Methods: We searched five top general epidemiology journals for observational studies that aimed to answer a causal research question and used MI, published between January 2019 and December 2021. Article screening and data extraction were performed systematically.
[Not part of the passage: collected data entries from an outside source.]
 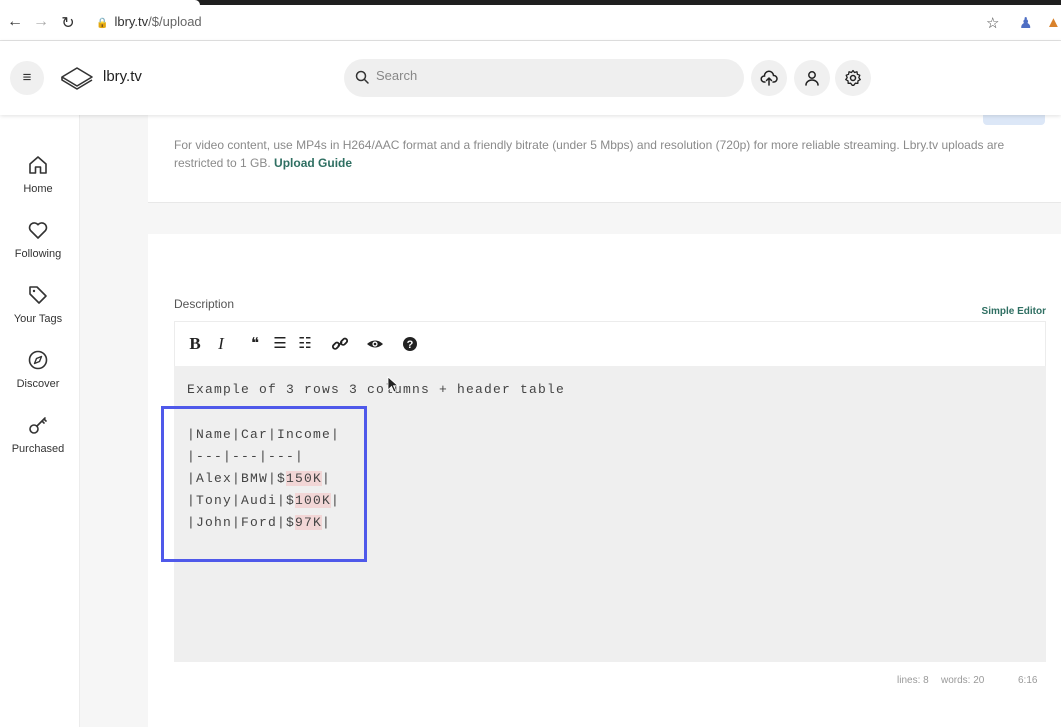 What do you see at coordinates (1014, 312) in the screenshot?
I see `simple-editor-toggle: Simple Editor` at bounding box center [1014, 312].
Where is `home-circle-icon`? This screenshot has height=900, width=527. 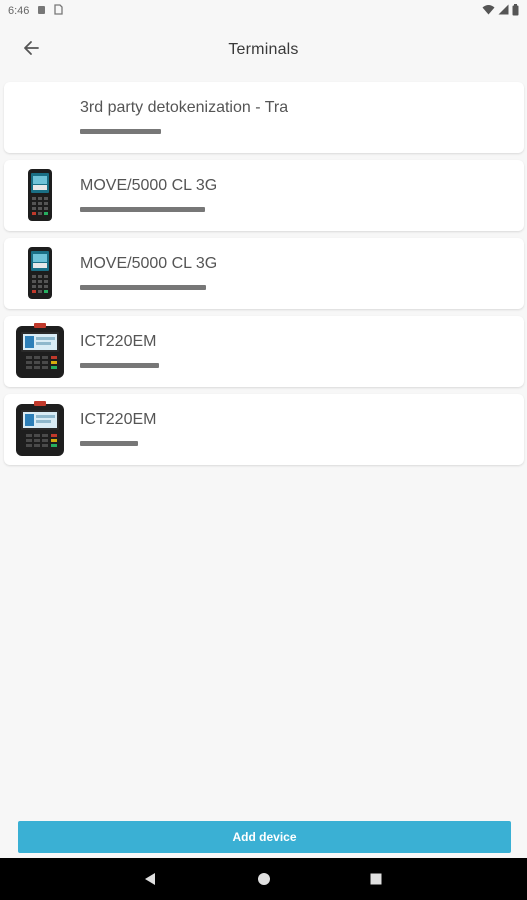
home-circle-icon is located at coordinates (264, 879).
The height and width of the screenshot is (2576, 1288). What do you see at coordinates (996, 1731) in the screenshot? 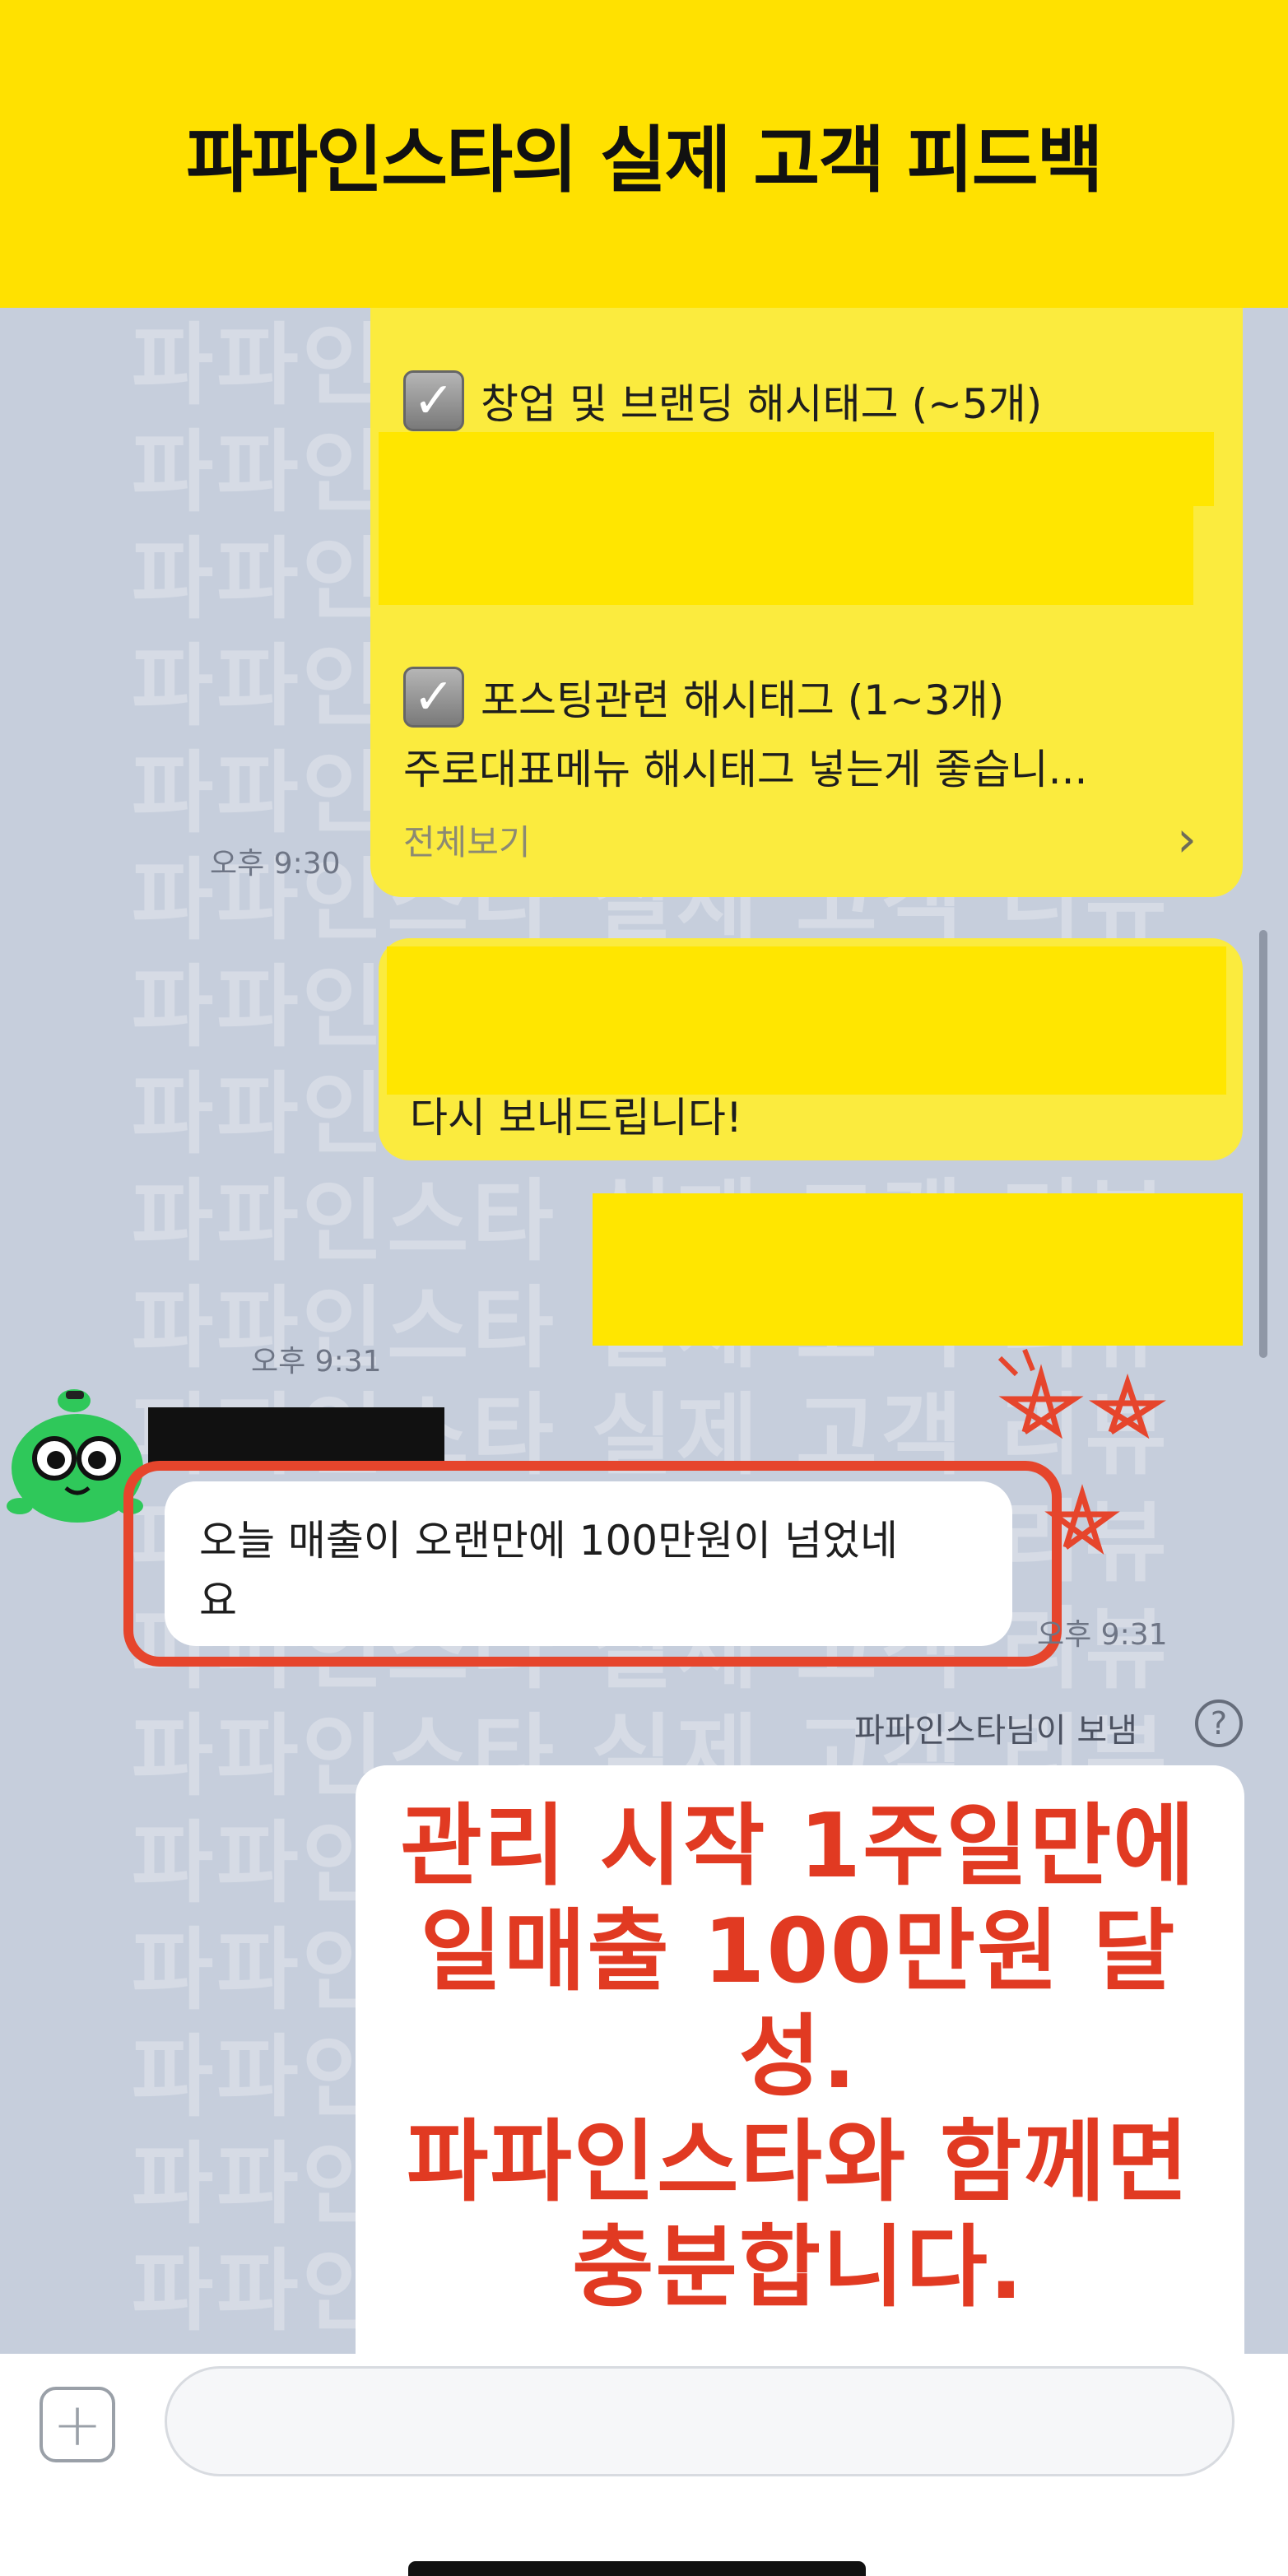
I see `sent-by-note: 파파인스타님이 보냄` at bounding box center [996, 1731].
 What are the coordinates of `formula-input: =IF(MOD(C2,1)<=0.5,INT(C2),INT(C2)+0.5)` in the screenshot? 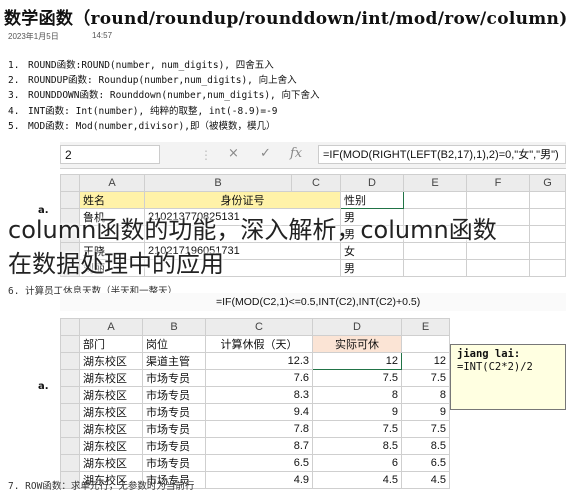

Results: Of the 130 studies included in this review, 108 (83%) derived an analysis sample by excluding individuals with missing data in specific variables (e.g., outcome) and 114 (88%) had multivariable missingness within the analysis sample. Forty-four (34%) studies provided a statement about missing data assumptions, 35 of which stated the MAR assumption, but only 11/44 (25%) studies provided a justification for these assumptions. The number of imputations, MI method and MI software were generally well-reported (71%, 75% and 88% of studies, respectively), while aspects of the imputation model specification were not clear for more than half of the studies. A secondary analysis that used a different approach to handle the missing data was conducted in 69/130 (53%) studies. Of these 69 studies, 68 (99%) lacked a clear justification for the secondary analysis.

Conclusion: Effort is needed to clarify the rationale for and improve the reporting of MI for estimation of causal effects from observational data. We encourage greater transparency in making and reporting analytical decisions related to missing data.

查看原文

微信好友朋友圈 QQ好友复制链接

本刊更多论文

不完整数据多重估算的使用和报告中存在的差距：针对因果问题的观察性研究的范围界定研究结果。

背景：缺失数据在观察性研究中很常见，在估算因果效应时，缺失数据往往出现在几个必要的变量中，即暴露、结果和/或用于控制混杂因素的变量。涉及多个不完整变量的分析不像单个不完整变量的分析那么简单。例如，在多变量缺失的情况下，标准的缺失数据假设（"完全随机缺失"、"随机缺失"[MAR]、"非随机缺失"）很难解释和评估。目前还不清楚在实践中是如何解决多变量缺失带来的复杂问题的。本研究旨在回顾使用多重归因（MI）进行因果效应估计的观察性研究中如何管理和报告缺失数据，尤其关注缺失数据摘要、缺失数据假设、主要分析和敏感性分析以及 MI 的实施：我们在五种顶级普通流行病学期刊上检索了2019年1月至2021年12月间发表的旨在回答因果研究问题并使用MI的观察性研究。我们系统地进行了文章筛选和数据提取：在纳入本综述的 130 项研究中，108 项（83%）通过排除特定变量（如结果）数据缺失的个体获得了分析样本，114 项（88%）在分析样本中存在多变量缺失。有 44 项（34%）研究提供了有关缺失数据假设的声明，其中 35 项声明了 MAR 假设，但只有 11/44 项（25%）研究提供了这些假设的理由。对估算次数、MI 方法和 MI 软件的报告普遍较好（分别占研究的 71%、75% 和 88%），但半数以上的研究对估算模型规范的某些方面并不清楚。69/130（53%）项研究采用了不同的方法对缺失数据进行了二次分析。在这 69 项研究中，有 68 项（99%）的二次分析缺乏明确的理由：结论：需要努力澄清对观察数据的因果效应进行估计的 MI 的理由并改进其报告。我们鼓励在做出和报告与缺失数据相关的分析决定时提高透明度。

本文章由计算机程序翻译，如有差异，请以英文原文为准。

求助全文

约1分钟内获得全文去求助

来源期刊

BMC Medical Research Methodology 医学-卫生保健

CiteScore

6.50

自引率

2.50%

发文量

298

审稿时长

3-8 weeks

期刊介绍： BMC Medical Research Methodology is an open access journal publishing original peer-reviewed research articles in methodological approaches to healthcare research. Articles on the methodology of epidemiological research, clinical trials and meta-analysis/systematic review are particularly encouraged, as are empirical studies of the associations between choice of methodology and study outcomes. BMC Medical Research Methodology does not aim to publish articles describing scientific methods or techniques: these should be directed to the BMC journal covering the relevant biomedical subject area.